Darüber hinaus schützt Artikel 18 indirekt die älteren Arbeitnehmer, die bereits in einem geschützten Arbeitsverhältnis stehen, vor einem direkten Wettbewerb mit jüngeren Menschen. Letztere haben aufgrund des Artikels 18 kaum eine Möglichkeit, in ein geschütztes Arbeitsverhältnis zu gelangen. Aus Angst, sich an Mitarbeiter zu binden, vergeben die meisten Unternehmen gar keine unbefristeten, regulären Arbeitsverträge mehr. 17 Prozent der Erwerbstätigen unter 35 Jahren, mehr als in jeder anderen Altersgruppe, arbeiten unter kurzfristigen, sie nicht schützenden Verträgen. Die Arbeitslosenquote in der Altersgruppe liegt bei über 30 Prozent. Zudem müssten italienische Unternehmen mit der neuen Arbeitsmarktreform bei der Anstellung von jüngeren Menschen auch bei befristeten Verträgen höhere Sozial- und Rentenbeitrage zahlen.

Die Folge dieser Gesetzgebung: Sobald eine Krise am Horizont auftaucht, verhängen die meisten Unternehmen einen Einstellungsstopp. Innerhalb der EU macht Italien mit Kleinstunternehmen mit weniger als zehn Angestellten und Kleinunternehmen den höchsten Anteil in der Privatwirtschaft aus. Und auf den für sie positiven Ausgang einer Klage vor dem Arbeitsgericht, wenn es zu einer Entlassung gekommen ist, können sich die Unternehmen nicht verlassen. Die Gerichte tendieren dazu, dem Arbeitnehmer Recht zu geben. Jeder Prozentpunkt beim Anstieg der regionalen Arbeitslosigkeit, so Andrea Ichino vom Zentrum für europäische Politikstudien, reduziere die Chance eines Arbeitgebers dieser Region, vor Gericht zu gewinnen.

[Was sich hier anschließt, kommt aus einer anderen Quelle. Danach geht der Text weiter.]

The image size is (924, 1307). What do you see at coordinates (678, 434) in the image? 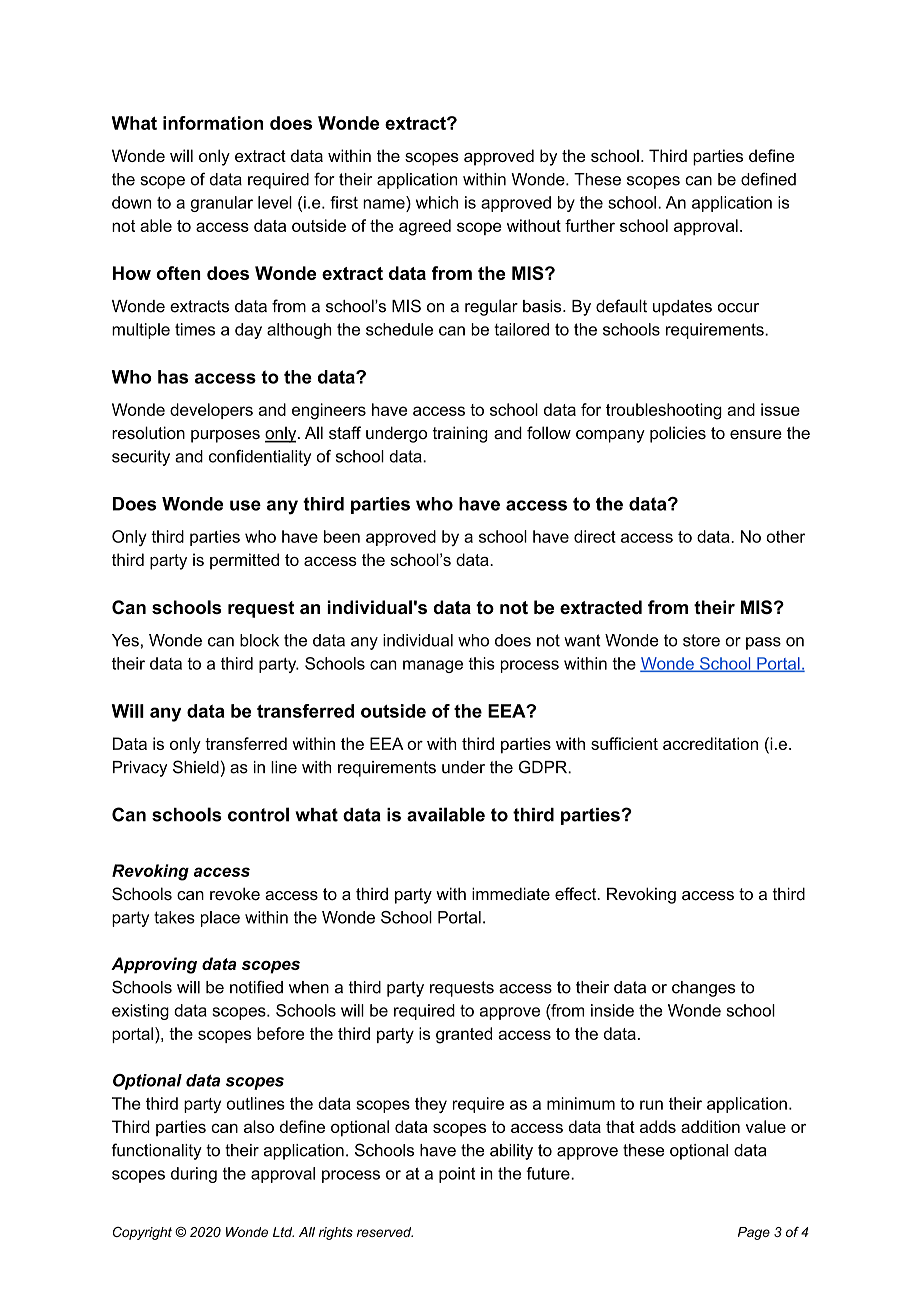
I see `policies` at bounding box center [678, 434].
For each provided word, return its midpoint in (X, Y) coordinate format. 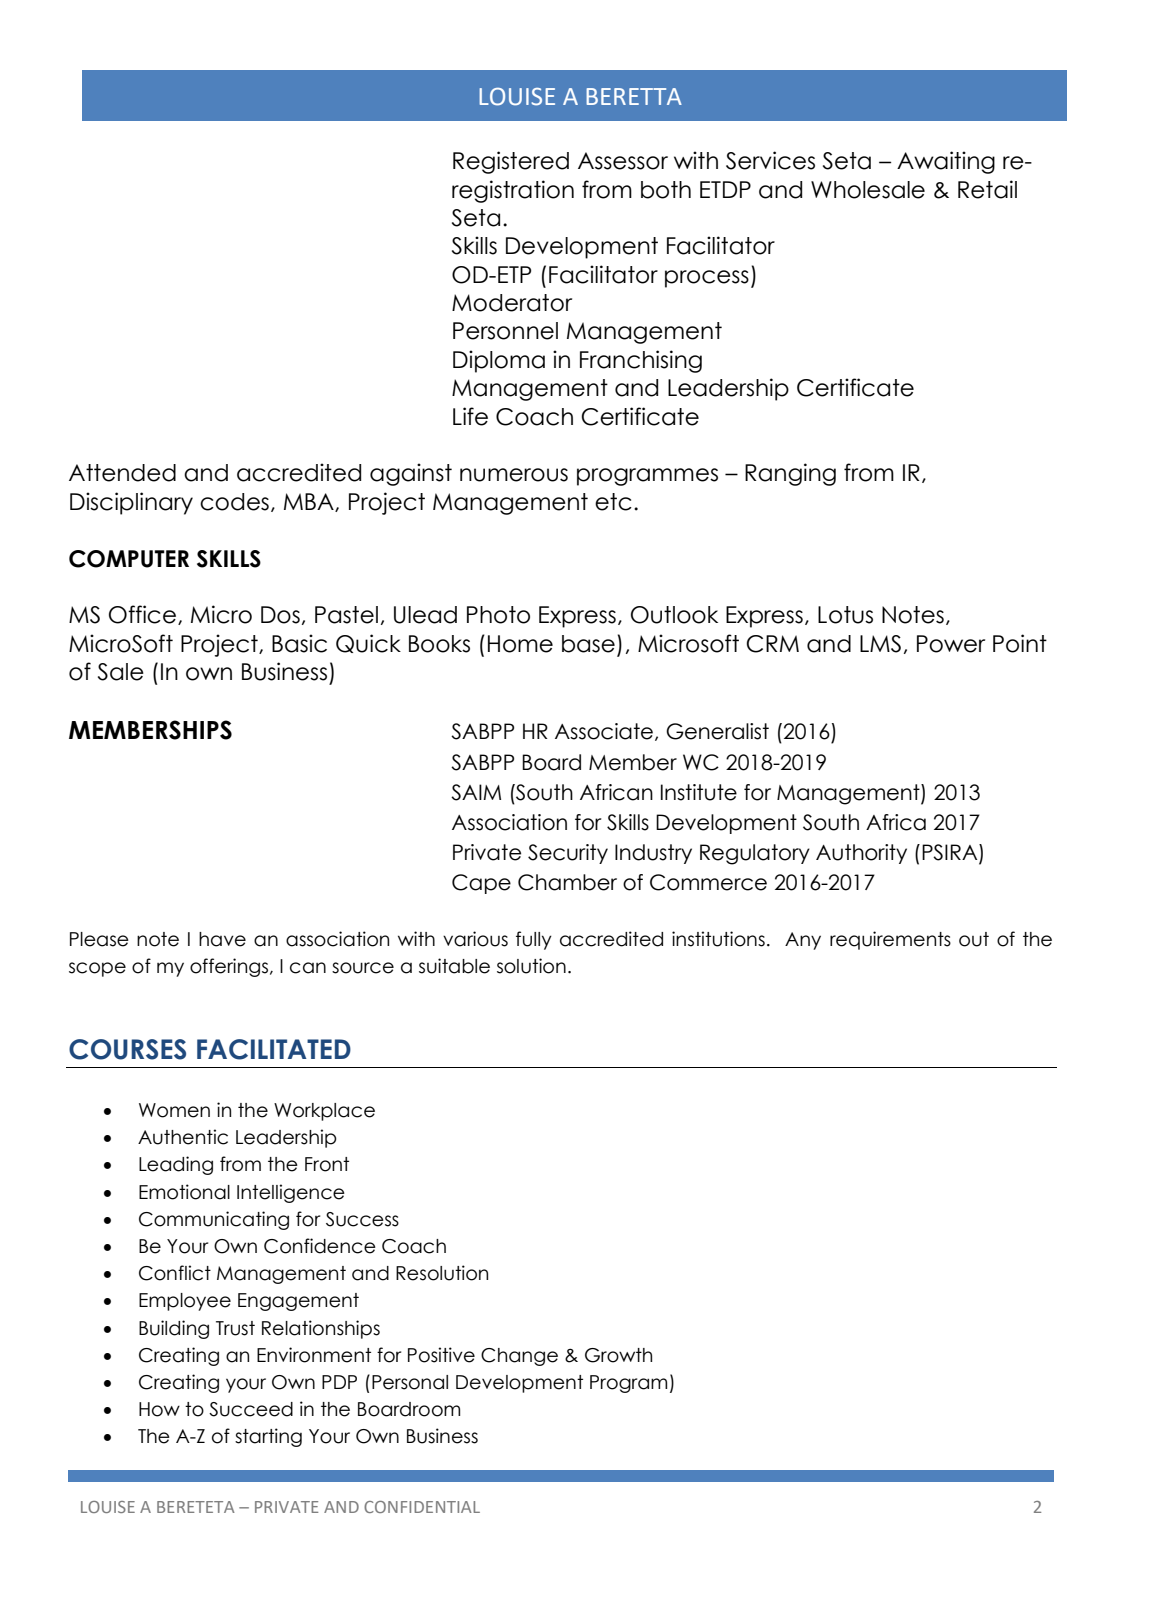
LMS (880, 644)
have (222, 939)
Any (803, 941)
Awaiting (946, 162)
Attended (122, 473)
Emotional (184, 1192)
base (588, 644)
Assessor (623, 161)
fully (534, 940)
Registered (511, 162)
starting (268, 1437)
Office (142, 614)
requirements (890, 940)
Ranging (790, 474)
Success (362, 1219)
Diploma (499, 361)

Der Autohersteller Fiat hat daraus bereits weitreichende Konsequenzen gezogen. Die Produktion wurde nach Polen verlegt und Fiat droht, weitere Teile des Unternehmens nach Osteuropa oder Nordamerika zu verlagern. „Die Regeln, die gedacht waren, Arbeitsplätze zu sichern, haben uns in eine Situation geführt, in der es das härteste ist, Arbeitsplätze überhaupt zu schaffen“, sagt Sergio Marchionne, Vorstandsvorsitzender von Fiat.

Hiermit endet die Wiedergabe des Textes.